The experimental workflow proceeds as follows: (i) acquire Raman spectra at various probe‑laser positions while the heating laser is fixed; (ii) extract the E₂(high) peak shift to obtain local temperature; (iii) perform TRPL at the same positions to determine the fraction of heating‑laser photons that are converted into PL and thus leave the thermal budget; (iv) combine the Raman‑derived temperature field with the calibrated absorbed power to solve the 2‑D heat‑conduction equation and extract κ_in‑plane. For the best membrane (sample 1) the authors report κ_in‑plane = 165 W·m⁻¹·K⁻¹ with an uncertainty of +16/‑14 W·m⁻¹·K⁻¹.

To validate the measurements, ab‑initio calculations based on the linearized phonon Boltzmann transport equation (BTE) are performed on the exact layer stack, including realistic doping levels and interface roughness. The theoretical in‑plane conductivity is κ_theory = 177 W·m⁻¹·K⁻¹, in excellent agreement with experiment (≈ 7 % deviation). The authors discuss how backside roughness reduces κ by increasing phonon‑boundary scattering, while the addition of the AlN/AlInN etch‑stop layers introduces extra interface resistance, further lowering κ by ~5 %.

A key insight is the explicit accounting of the full optical power balance: reflected, scattered, transmitted, and re‑emitted light are all quantified, which eliminates the major source of systematic error in laser‑based thermometry of optically active membranes. Moreover, the spatial temperature maps reveal anisotropic heat spreading when the membrane is probed along different crystallographic directions, confirming the isotropy of κ within experimental error.

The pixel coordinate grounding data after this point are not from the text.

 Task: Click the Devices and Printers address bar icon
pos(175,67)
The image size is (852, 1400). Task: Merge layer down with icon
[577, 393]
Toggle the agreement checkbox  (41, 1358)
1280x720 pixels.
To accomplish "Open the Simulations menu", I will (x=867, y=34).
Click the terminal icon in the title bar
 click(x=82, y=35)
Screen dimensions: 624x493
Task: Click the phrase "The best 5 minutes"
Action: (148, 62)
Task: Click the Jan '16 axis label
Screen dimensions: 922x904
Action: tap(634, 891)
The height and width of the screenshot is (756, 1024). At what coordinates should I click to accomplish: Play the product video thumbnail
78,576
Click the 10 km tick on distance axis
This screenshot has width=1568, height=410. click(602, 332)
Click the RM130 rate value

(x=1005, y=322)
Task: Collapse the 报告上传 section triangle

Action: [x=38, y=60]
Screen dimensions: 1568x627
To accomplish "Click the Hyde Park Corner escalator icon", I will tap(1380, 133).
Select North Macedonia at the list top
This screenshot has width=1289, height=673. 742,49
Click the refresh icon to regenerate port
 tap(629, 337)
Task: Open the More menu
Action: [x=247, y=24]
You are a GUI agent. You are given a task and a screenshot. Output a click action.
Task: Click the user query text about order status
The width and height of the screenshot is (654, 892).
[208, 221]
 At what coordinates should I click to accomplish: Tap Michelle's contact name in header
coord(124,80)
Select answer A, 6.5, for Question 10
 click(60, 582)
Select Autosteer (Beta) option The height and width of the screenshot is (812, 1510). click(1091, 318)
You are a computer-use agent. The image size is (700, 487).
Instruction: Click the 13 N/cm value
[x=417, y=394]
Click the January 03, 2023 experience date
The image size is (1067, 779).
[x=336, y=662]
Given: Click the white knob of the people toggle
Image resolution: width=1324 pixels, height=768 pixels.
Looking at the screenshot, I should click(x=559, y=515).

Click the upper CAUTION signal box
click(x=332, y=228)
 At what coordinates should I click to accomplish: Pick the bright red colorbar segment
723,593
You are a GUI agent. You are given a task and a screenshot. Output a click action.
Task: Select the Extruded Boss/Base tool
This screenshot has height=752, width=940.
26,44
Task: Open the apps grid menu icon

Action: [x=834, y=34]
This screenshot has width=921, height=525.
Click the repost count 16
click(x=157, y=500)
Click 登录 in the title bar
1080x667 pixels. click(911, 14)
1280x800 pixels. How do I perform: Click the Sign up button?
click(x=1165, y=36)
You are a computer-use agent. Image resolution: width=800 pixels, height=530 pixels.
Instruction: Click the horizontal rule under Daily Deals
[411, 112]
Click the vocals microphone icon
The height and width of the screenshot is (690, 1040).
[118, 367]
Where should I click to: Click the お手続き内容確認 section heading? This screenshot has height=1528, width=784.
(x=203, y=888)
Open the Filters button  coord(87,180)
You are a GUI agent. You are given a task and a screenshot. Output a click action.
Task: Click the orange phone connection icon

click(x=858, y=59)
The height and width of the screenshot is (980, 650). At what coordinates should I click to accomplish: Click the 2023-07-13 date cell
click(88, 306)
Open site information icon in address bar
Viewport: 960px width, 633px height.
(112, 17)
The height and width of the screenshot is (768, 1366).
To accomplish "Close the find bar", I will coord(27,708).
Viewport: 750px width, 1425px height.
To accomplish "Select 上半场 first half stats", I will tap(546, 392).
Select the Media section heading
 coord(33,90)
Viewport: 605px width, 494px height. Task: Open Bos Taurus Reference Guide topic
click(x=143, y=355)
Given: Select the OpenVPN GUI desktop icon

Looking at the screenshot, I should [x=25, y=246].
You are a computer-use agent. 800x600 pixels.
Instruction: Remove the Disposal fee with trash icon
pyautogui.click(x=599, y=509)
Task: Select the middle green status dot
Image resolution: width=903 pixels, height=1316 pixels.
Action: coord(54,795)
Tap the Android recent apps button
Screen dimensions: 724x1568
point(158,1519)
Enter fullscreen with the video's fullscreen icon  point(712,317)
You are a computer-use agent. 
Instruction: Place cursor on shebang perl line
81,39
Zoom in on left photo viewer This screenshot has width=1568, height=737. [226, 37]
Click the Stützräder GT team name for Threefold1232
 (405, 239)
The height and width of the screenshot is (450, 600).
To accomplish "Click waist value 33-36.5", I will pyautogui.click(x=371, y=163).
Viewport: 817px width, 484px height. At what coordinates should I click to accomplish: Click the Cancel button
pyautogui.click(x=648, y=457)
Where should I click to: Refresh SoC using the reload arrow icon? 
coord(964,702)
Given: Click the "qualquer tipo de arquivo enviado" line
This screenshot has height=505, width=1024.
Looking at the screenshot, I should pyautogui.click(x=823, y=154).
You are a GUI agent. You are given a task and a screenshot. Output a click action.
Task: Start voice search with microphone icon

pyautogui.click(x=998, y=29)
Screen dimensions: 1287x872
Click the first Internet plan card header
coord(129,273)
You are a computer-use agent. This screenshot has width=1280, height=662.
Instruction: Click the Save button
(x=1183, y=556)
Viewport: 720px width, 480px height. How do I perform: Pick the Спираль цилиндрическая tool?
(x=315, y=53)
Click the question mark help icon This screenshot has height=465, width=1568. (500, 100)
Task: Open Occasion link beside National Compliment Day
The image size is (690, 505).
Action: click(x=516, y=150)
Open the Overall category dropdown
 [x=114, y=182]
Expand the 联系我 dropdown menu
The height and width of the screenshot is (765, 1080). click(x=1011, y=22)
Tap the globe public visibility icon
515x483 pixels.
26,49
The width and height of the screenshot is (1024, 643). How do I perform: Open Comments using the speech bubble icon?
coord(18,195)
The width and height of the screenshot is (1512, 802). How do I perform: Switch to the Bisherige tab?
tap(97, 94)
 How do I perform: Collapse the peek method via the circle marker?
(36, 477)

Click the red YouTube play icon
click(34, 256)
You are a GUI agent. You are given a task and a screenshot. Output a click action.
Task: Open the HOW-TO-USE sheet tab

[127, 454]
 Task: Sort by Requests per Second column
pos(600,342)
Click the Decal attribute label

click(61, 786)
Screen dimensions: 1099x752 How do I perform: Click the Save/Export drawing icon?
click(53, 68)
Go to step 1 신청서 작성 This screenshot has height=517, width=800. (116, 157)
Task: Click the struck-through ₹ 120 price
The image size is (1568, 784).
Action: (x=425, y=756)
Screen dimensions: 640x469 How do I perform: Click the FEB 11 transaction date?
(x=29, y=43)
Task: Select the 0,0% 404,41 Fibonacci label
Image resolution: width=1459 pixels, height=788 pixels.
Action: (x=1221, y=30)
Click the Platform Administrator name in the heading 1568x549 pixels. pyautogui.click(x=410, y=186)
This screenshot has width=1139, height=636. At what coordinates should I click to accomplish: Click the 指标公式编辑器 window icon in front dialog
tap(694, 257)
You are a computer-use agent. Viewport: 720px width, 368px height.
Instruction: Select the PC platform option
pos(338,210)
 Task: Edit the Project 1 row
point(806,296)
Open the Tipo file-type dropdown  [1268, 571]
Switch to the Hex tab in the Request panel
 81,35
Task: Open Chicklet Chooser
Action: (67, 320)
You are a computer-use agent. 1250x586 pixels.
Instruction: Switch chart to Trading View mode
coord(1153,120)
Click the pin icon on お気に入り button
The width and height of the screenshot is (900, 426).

Finally, the authors outline the potential of extending 2LR T to cryogenic temperatures. At low temperatures, phonon mean free paths in GaN can exceed several micrometers, leading to non‑Fourier heat transport (ballistic or quasi‑ballistic regimes). The high spatial resolution of Raman thermometry combined with accurate power budgeting makes it possible to visualize such non‑Fourier temperature distributions, opening a pathway for experimental studies of phonon hydrodynamics in nitride semiconductors.

In summary, this work (1) introduces a robust two‑laser Raman thermometry technique coupled with TRPL for non‑invasive thermal characterization of bright, nanostructured semiconductor membranes; (2) provides quantitative measurements of in‑plane thermal conductivity for GaN‑based photonic membranes, showing good agreement with state‑of‑the‑art ab‑initio BTE simulations; (3) demonstrates how surface roughness and additional semiconductor layers affect κ, offering design guidelines for high‑power VCSELs and other optoelectronic devices; and (4) paves the way for future low‑temperature investigations of non‑Fourier heat transport in low‑dimensional nitride systems.